> Stored entries
++++++

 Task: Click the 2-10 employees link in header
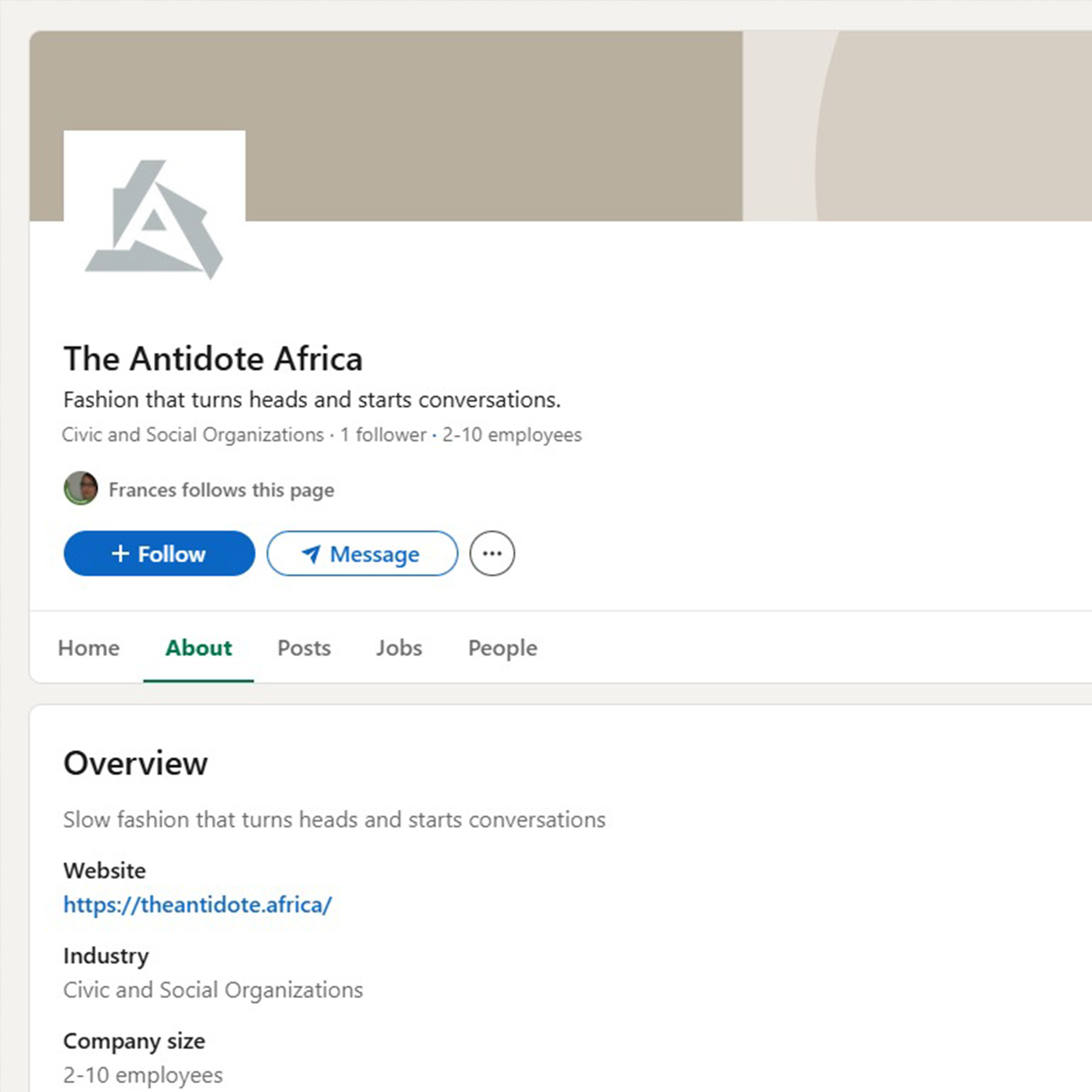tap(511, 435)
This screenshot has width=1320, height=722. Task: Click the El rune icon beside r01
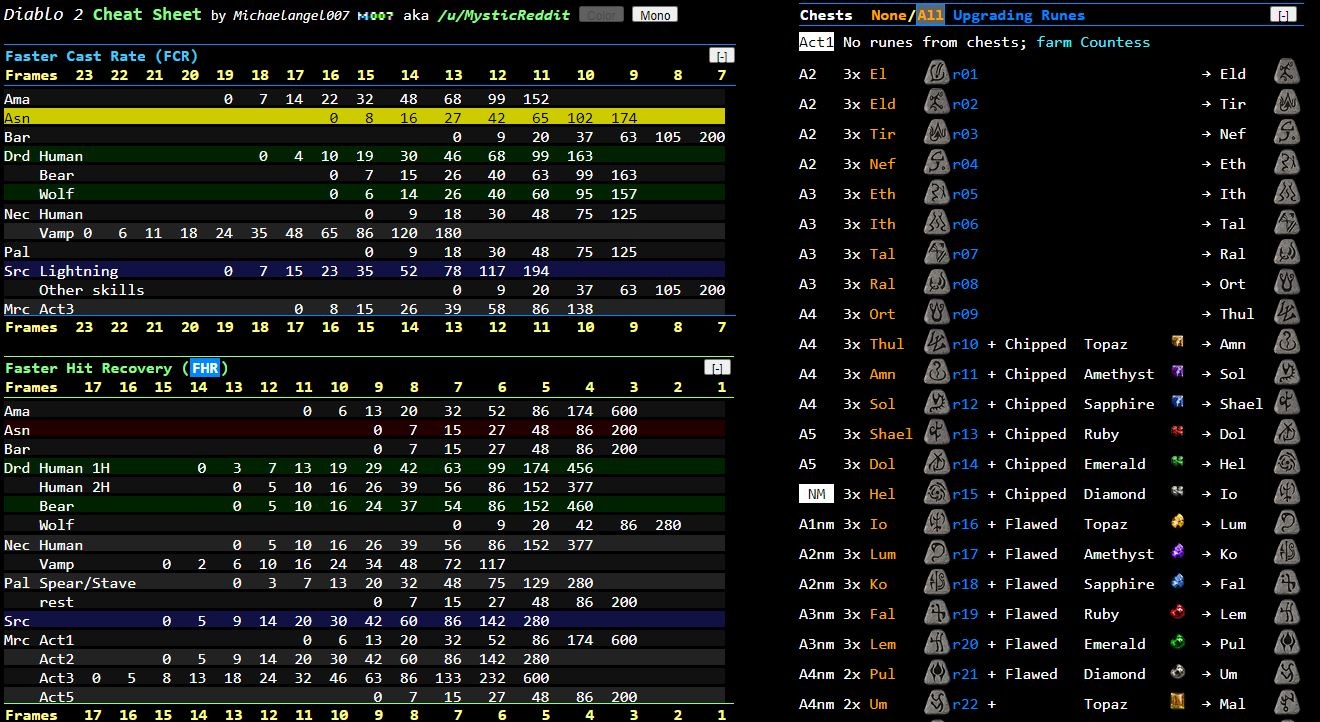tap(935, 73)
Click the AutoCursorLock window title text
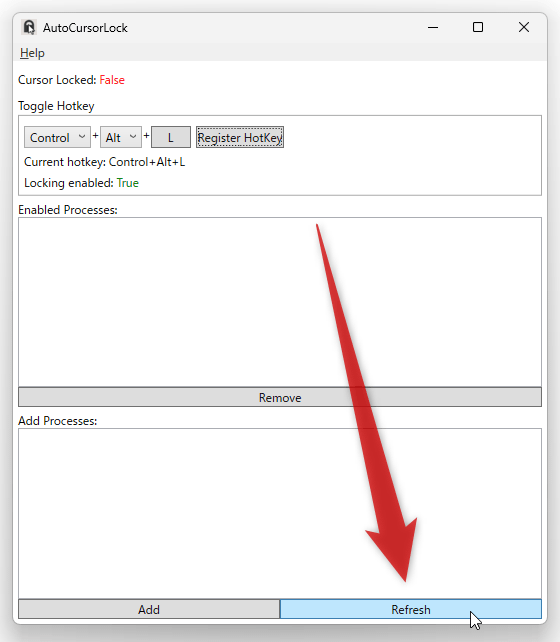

++++++

> ASSIGNMENT
Exactly as they stand, the entries must be written out again, pictures excluded.

> YOUR RESPONSE
 Task: Click the 2-10 employees link in header
tap(511, 435)
This screenshot has width=1320, height=722. Task: Click the El rune icon beside r01
tap(935, 73)
Click the AutoCursorLock window title text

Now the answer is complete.